Памяти Вадима Рожковского

Друзья уходят в злые холода, не оглянувшись, не взглянув на нас. Что им теперь наш миг, наш день, наш час? Глядят сосредоточено туда, где зыбится летейская вода. Ну что же ты оттуда скажешь нам? Молчишь – и палец приложил к устам. Что знаешь ты – того не вместит слог. Ты был живым, живым, живым, как мог, ты каждый миг был вровень с этим мигом (не выше и не ниже – в самый раз). Как соблазнял ты слишком робких нас, в азарте, в упоении великом! Пугает неожиданная смерть. Но ты учил нас не бояться, сметь, ты своевольно вовлекал в игру (жить, умирать – на сцене, на миру!). Ты от занятий этих не устал? Лежишь – и это тело распластал, уже не ведающее усилий. А мы – мы очи долу опустили…

6.11.98

 

Памяти Игоря Павлова

Стрекоза присела рядом, поглядев нездешним взглядом, а потом взлетела плавно, прозвенев: Я Игорь Павлов… Что происходит, когда умираешь? Собственную определённость теряешь, и, растворяясь в дали и шири, непостижимо присутствуешь в мире. Лица уже не уместятся в раме. Дерево смотрит живыми глазами. Вот на шершавой коре – словно око. Больше не будет тебе одиноко!
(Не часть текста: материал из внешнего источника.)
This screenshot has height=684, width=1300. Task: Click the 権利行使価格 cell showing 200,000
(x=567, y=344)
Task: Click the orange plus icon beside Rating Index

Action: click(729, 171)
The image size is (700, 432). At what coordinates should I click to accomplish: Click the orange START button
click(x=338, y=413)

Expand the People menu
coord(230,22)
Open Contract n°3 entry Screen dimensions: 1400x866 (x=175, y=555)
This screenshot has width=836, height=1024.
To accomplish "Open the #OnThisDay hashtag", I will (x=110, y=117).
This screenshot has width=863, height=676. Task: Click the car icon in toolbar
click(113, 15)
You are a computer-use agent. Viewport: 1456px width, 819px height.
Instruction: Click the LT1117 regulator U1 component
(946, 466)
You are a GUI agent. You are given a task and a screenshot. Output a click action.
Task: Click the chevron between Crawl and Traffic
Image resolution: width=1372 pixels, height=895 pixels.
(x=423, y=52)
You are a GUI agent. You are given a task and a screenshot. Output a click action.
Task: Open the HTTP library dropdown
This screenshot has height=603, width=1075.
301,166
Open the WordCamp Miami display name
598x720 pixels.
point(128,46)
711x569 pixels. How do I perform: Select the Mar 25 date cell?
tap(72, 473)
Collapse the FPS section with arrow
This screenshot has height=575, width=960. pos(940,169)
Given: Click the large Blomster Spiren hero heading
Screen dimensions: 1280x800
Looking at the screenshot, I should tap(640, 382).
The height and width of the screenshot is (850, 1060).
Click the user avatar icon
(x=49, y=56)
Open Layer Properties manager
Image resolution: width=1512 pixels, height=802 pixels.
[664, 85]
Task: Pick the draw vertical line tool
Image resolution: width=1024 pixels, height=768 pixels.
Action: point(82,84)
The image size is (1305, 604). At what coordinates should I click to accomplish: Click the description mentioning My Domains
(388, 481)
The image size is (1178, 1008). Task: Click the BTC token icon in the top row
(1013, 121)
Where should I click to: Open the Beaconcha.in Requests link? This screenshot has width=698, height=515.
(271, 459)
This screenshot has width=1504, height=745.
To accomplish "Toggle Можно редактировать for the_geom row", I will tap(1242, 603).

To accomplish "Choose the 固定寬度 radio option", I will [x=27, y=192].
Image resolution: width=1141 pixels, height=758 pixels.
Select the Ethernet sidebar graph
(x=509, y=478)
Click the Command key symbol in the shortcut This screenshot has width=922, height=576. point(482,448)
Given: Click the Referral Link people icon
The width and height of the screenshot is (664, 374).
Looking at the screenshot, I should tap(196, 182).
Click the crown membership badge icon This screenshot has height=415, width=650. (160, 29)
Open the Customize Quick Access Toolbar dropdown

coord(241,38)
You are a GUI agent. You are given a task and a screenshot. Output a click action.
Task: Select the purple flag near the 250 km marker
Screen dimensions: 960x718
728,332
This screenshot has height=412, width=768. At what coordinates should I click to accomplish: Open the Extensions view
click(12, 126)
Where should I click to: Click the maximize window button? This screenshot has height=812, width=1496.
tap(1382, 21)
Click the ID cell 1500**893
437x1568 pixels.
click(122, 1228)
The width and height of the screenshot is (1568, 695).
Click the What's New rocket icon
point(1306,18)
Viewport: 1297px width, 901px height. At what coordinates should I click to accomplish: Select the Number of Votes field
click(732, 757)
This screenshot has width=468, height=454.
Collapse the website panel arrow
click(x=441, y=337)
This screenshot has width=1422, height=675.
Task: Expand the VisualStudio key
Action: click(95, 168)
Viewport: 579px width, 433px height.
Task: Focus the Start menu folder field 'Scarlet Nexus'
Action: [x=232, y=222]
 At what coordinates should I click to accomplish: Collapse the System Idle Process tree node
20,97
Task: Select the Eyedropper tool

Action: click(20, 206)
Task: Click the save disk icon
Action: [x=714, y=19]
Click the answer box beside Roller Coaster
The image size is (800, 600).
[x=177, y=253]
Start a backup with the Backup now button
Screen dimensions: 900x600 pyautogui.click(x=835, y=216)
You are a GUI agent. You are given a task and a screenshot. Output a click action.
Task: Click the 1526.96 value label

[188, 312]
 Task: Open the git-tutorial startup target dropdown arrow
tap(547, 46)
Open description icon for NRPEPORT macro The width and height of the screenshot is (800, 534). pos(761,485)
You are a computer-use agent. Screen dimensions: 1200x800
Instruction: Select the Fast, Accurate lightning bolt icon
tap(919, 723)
Вот и закончил свои шуры-муры, вышел навек из заношенной шкуры, из одиночки ветшающей плоти. Радуйся этой последней свободе. Воздух усталый стриги стрекозою, или по травам – душою босою. Лёгкою этой стопой – муравья не раздавить. Вся природа – семья. Деревом станешь – и веткой качай. О, как хрустальна эта печаль! О, как просторно хмурое лето! Жизнь проливается в жизнь. Только это есть. И стихи – как бессмертия капли. Несколько капель. Чтоб души – не зябли.

11.06.12

 

Памяти Эдуарда Мацко

Смерть друга застаёт врасплох. Всегда – внезапно, вдруг. – Скажи, хорош ты или плох? Ты кто? Чей враг? Чей друг? И вот – не можешь больше спать. Хотя вопрос – так прост. И нужно выпрямиться, встать во весь свой куцый рост. Как будто – бросил свой окоп и сразу виден всем, и метит пуля прямо в лоб из ружей всех систем. Друзей – как ни считай – не сто. И беспощадна смерть. Вот и ответь теперь: Ты кто? Покуда жив – ответь! Трудись душой, рифмуй, пиши и свой веди мотив. Ну а с ответом – поспеши. Ответь – покуда жив.